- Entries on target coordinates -
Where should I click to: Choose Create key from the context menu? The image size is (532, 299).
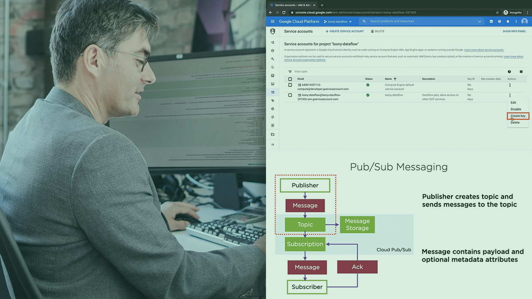pyautogui.click(x=518, y=116)
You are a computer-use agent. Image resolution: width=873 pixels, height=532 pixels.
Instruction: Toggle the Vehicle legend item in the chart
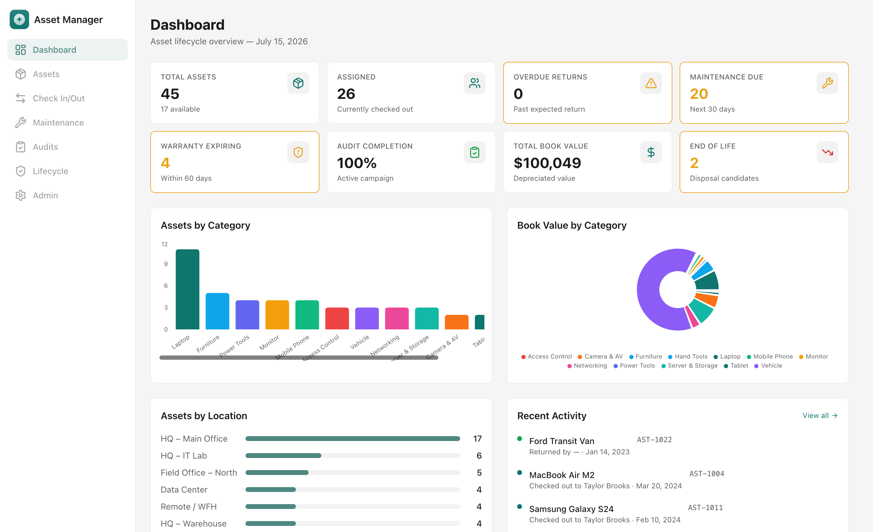768,366
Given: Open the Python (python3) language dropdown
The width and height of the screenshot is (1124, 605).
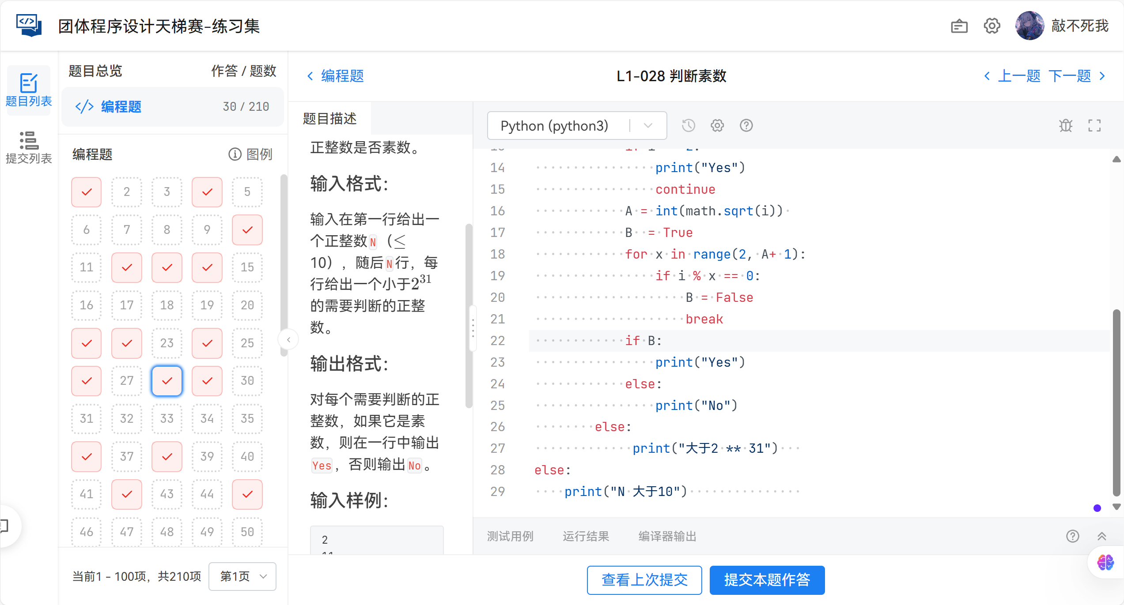Looking at the screenshot, I should click(576, 125).
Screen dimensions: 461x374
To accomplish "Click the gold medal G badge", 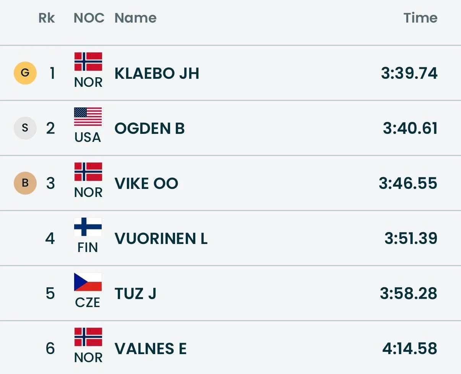I will pos(25,73).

- WRITTEN PROBLEM -
Reproduce the lines of the material word for word, starting at the line that contains "You are a computer-use" and ending at the line that contains "Looking at the", both included. Omit the pictures from your output.

- THE ANSWER -
You are a computer-use agent. Image resolution: width=873 pixels, height=532 pixels.
Instruction: Toggle the Vehicle legend item in the chart
768,366
Given: Open the Python (python3) language dropdown
The width and height of the screenshot is (1124, 605).
Looking at the screenshot, I should click(576, 125).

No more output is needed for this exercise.